Research Assistant Professor of Computer Science
- 2019, Doctoral Degree, Computer Science, University of California - Los Angeles
- 2014, Bachelor's Degree, Computer Science, Fudan University
I am an Assistant Research Professor at USC Department of Computer Science, and an affliated AI researcher at USC ISI. My research focuses on data-driven machine learning approaches for processing structured data, and knowledge acquisition from unstructured data. Particularly, I am interested in developing knowledge-aware learning systems with generalizability and requiring minimal supervision, and with concrete applications to natural language understanding, knowledge base construction, computational biology and medicine. Previously, I was a Postdoctoral Fellow with Dan Roth at UPenn. I received my Ph.D. degree in Computer Science from UCLA in 2019, where I worked with Carlo Zaniolo, Kai-Wei Chang and Wei Wang. Before joining UCLA as a Ph.D. student, I graduated with a Bachelor degree from Fudan University in 2014 where I worked with X. Sean Wang.

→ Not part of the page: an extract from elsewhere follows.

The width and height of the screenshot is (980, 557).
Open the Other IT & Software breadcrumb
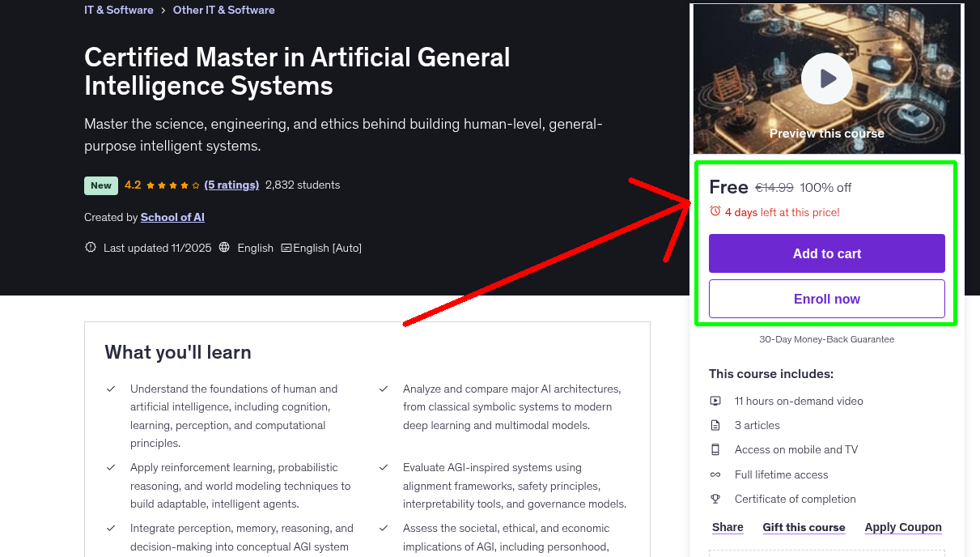tap(224, 10)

My research group is named as the Language Understanding and Knowledge Acquisition (LUKA) Group. Recent research directions include the following:
- Robust knowledge acquisition: we study how to automatically acquire structured and actionable knowledge representations from natural language text and other structured data. Particularly, our goal is to make the learning system to require less supervision signals, be robust against training noise, provide adaptive and globally consistent inference.

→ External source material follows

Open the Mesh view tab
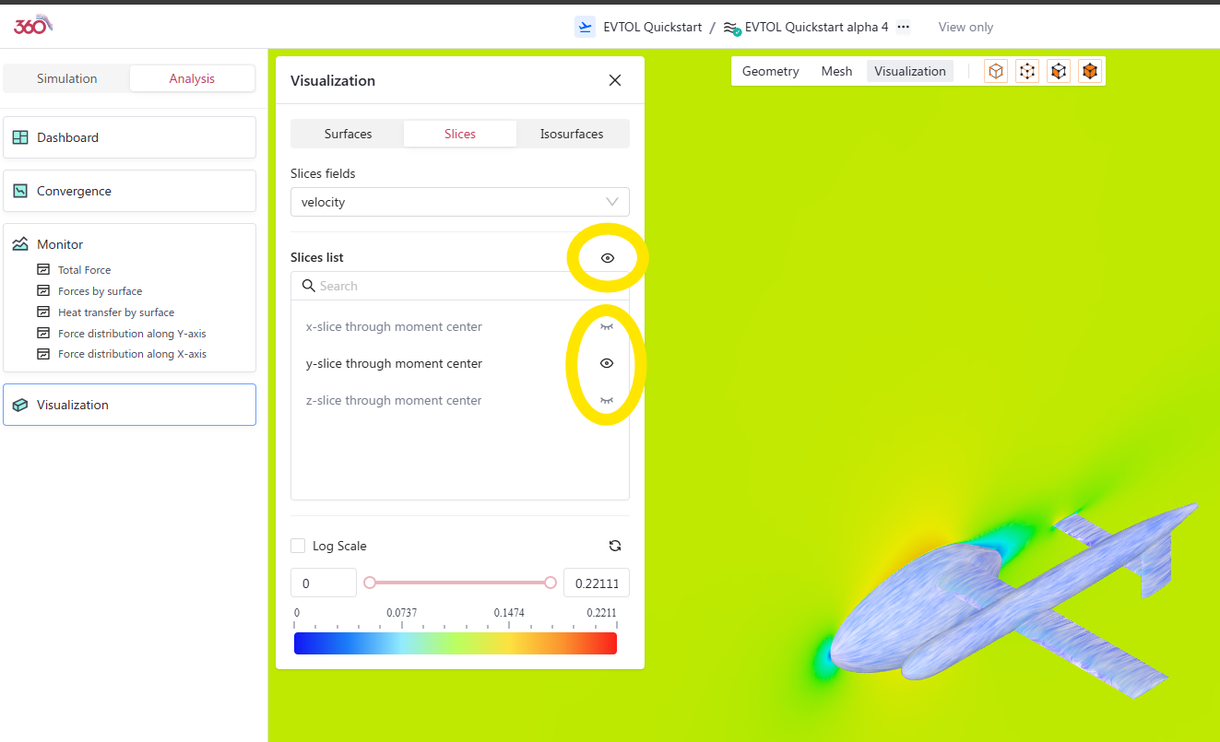1220x742 pixels. click(x=836, y=71)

- Transferable representation learning: we investigate how to capture the association of knowledge from multiple (possibly inconsistent) domains/data sources with minimal (or cheap, auxiliary) supervision, and allow complementary knowledge to be transferred across them.

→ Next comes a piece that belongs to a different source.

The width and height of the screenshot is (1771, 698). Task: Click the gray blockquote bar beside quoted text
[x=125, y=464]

- Event-Centric natural language understanding: our research in this line helps the machine understand events described in natural language. This includes the understanding of how events are connected, form processes or structure complices, and the recognition of typical properties of events (e.g., space, time, salience, essentiality, implicitness, memberships, etc.)
- AI for the common good: we apply our discoveries in NLU and data-driven machine learning in areas of biology, medicine, geology and social sciences.